Americans are beset by deep pessimism about the state of the US economy. Consumer sentiment plunged to a 16 year low, lower even than during the 2000-2002 bear market, which included the 9/11 terrorist attacks. The previous low, in 1992, corresponded to the last housing slow-down in 1989-92. The most recent report from Case-Shiller shows a decline of 8.9% in home prices in the year ending December 31st, down 10.5% from the peak of July 2006. The peak to trough decline in 1989-1993 was 8.2%, and new highs weren't made until 1998. Housing prices increased 127% between January 2000 and July 2006, but that's cold comfort to anyone who bought property since, or who borrowed against the equity in their home and now find themselves underwater. Combine worries about housing with an uptick in unemployment, stagnant wage growth, high energy prices and a low rate of savings, and it's easy to see why consumers would be concerned.
In banking, nearly $200 billion has been written down against the value of CDO (collateralized debt obligation) bonds. In the context of a US economy growing at the rate of $14 trillion/year, with financial assets of $30 trillion, these losses are sustainable (the 9/11 attacks and Hurricane Katrina each cost $100 billion, and the economy survived those hits.) However, it's widely perceived among consumers and businesses that the damage is severe. People are literally talking themselves into a recession. The reality is that US economy is experiencing a modest slow-down, and that economies outside the US continue to do well.

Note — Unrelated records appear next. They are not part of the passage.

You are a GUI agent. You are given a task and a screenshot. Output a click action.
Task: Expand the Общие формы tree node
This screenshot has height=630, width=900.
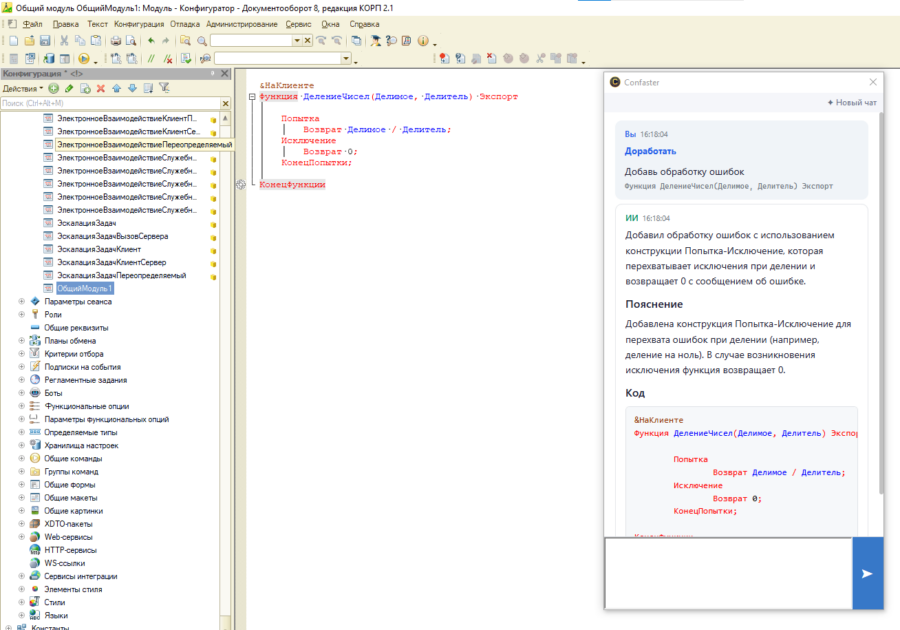coord(21,484)
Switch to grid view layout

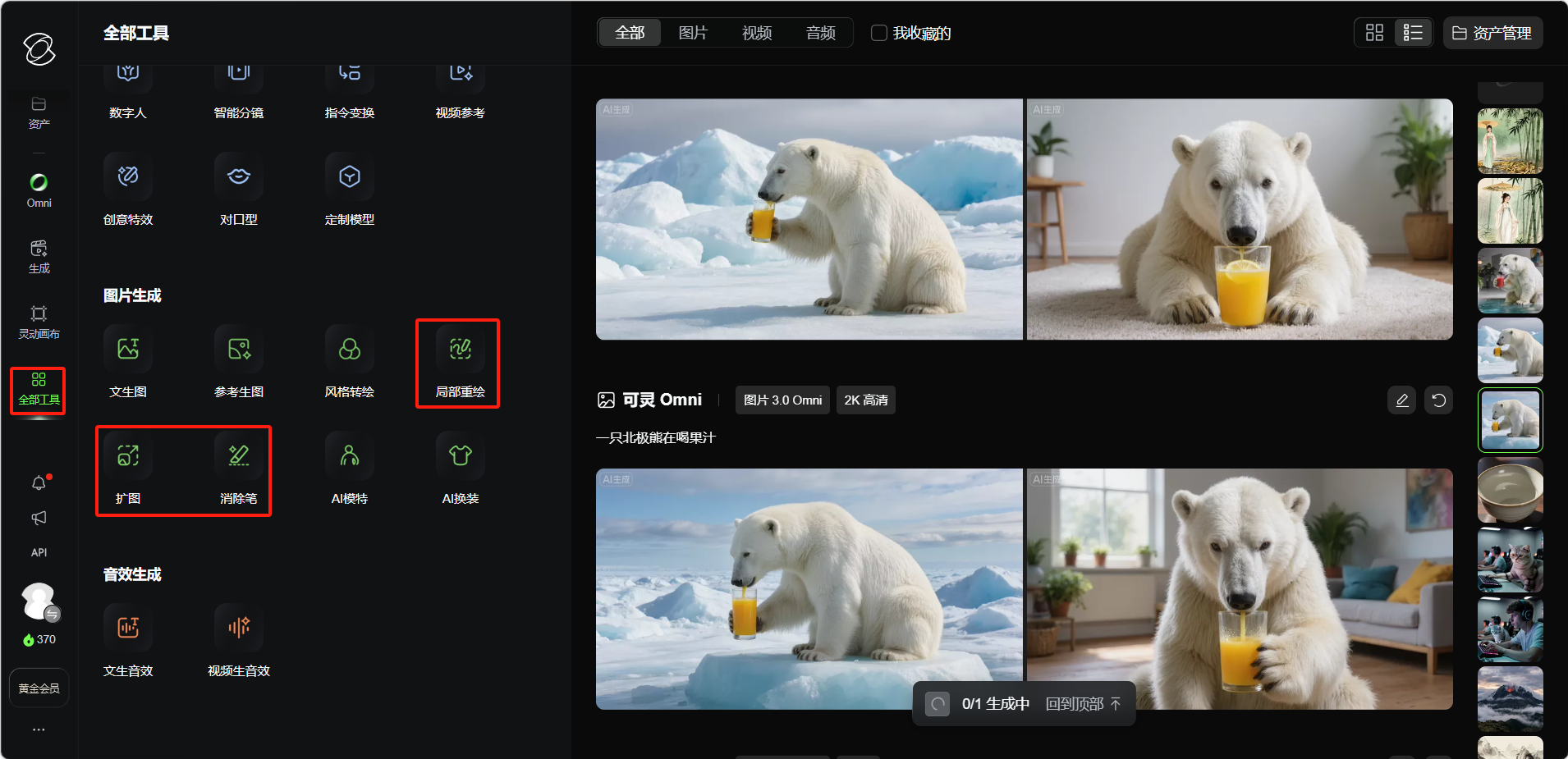click(x=1374, y=33)
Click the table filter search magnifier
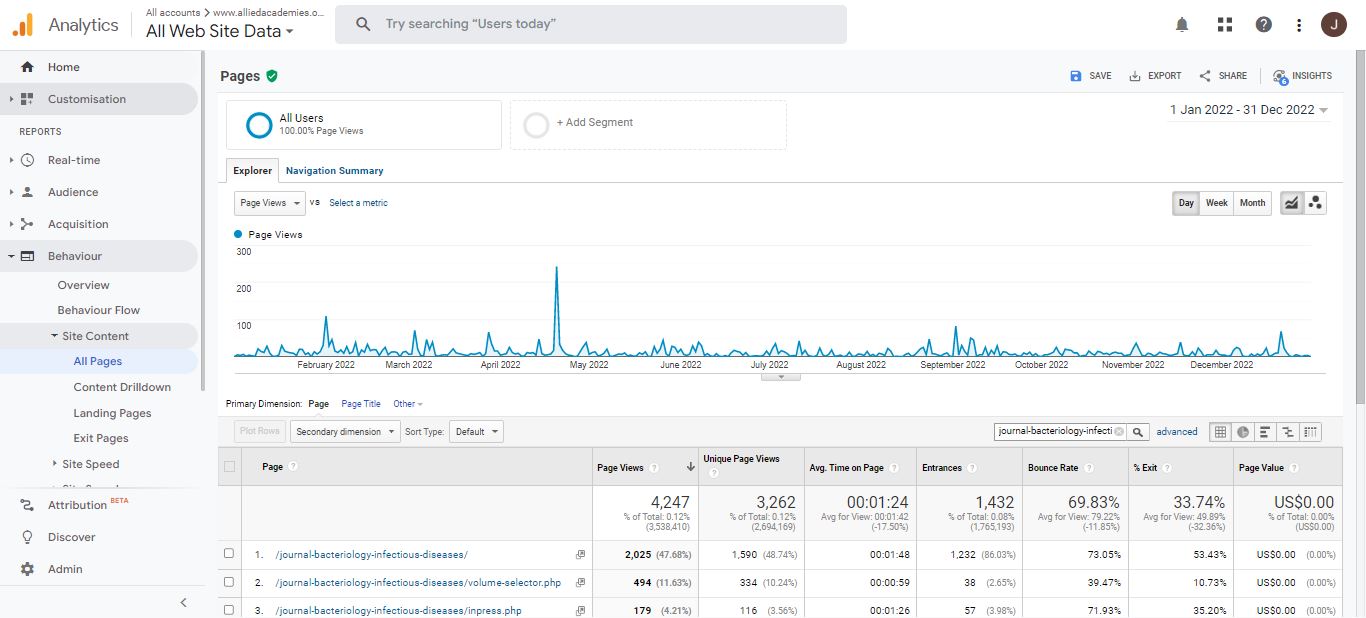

As we have noted, 50% of earnings of S&P 500 companies come from non-US operations. In the most recent reporting period (Q4 2006) earnings grew 10.5% according to Zacks. Backing out financials, which showed a decline in earnings of 9.5% and a decline in net income of $3.3 billion versus year ago gains of $50.9 billion, and earnings grew 14.9%. The technology sector did particularly well, with year over year gains of 28.5%, record revenues and net income at Microsoft, IBM, Intel, Cisco and Oracle. None the less, these stocks are down 25-35% from recent peaks.